Political interference, the soccer scandals coupled with the ban on the basketball team, competition from state-of-the art health clubs, the commercialization of sports were the death of his gym and increasing incidents of doping, Abboud said. “In 1998, we went to a bodybuilding competition and I couldn’t believe it [the widespread use of steroids]. I told my team they could stop if they wanted, win or lose, this is not our place. We stopped after that, the steroids are too much,” he said. As the building of his gym is replaced by an apartment block, he adds: “Now it is at the end.”
Originally operated by his father Khalil, a soccer, player, the gym served as a training facility during World War Two for soldiers being dispatched to North Africa as part of the French military. The gym’s popularity prompted Lebanon’s Christian Kataeb Party, whose headquarters were nearby to assist in replacing the gym’s tent with a more permanent structure. The Kataeb withdrew when the gym started attracting people from other sects.
American University of Beirut political scientist Danyel Reiche describes professional sports and particularly soccer in Lebanon in an essay in Third World Quarterly as the sector with the most “direct confrontation among the different sectarian and political groups“ because “whereas the political system prevents sects from competing with each other there are no separate sectarian (sports) leagues.” Quoting George Orwell, Reiche says Lebanese soccer amount to “war minus the shooting.”

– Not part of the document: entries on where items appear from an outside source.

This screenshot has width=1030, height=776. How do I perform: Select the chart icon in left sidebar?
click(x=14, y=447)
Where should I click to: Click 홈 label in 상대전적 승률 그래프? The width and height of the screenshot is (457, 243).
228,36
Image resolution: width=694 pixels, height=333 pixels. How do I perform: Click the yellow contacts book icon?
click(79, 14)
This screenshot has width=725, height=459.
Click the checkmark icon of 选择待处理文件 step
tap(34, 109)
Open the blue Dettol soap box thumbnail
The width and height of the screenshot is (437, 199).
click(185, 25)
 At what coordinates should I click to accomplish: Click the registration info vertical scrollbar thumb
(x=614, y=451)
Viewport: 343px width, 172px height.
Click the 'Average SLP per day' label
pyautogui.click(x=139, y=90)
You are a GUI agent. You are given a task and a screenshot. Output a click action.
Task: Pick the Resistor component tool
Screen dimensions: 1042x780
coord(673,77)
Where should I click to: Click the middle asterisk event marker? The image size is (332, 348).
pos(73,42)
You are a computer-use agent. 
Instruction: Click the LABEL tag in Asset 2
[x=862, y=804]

The scandals kick started when the Asian Football Confederation (AFC) said in February that it was investigating the involvement of players and administrative staff of the Lebanese soccer federation in match-fixing. In total, 20 players and an administrator were banned for life and fined US$ 15,000 each.
The basketball scandal erupted in May when a Lebanese Basketball Championship quarterfinal match was cancelled between rivals Champville, which is backed by the Free Patriotic Movement of former president and Hezbollah ally Gen. Michel Aoun, and Amchit that is chaired by current President Michel Suleiman’s son and backed by the Mustaqbal movement that is headed by Suleiman and caretaker Minister Mohammed al-Safadi. The cancellation and awarding of the match to Champville was prompted by tensions caused by Suleiman’s armed bodyguards.
Rejecting the decision, Amchit violated the Lebanese association’s rules by filing a lawsuit against Champville and the Lebanese basketball governing body, which in turn prompted the international ban. Amchit is backed by several other clubs, including one from a neighbouring that is headed by an ally of the president, another that is owned by the minister of finance and a fourth is in Beirut, that is affiliated with the country’s Sunni prime minister.
Amchit has since said it was dropping its lawsuit in the hope of FIBA lifting its ban after players protest against miring the sport with politics. The Amchit effort was thwarted when the club and its backers refused to sign a memorandum of understanding proposed by FIBA in which they would agree not to revert to the judiciary to settle disputes.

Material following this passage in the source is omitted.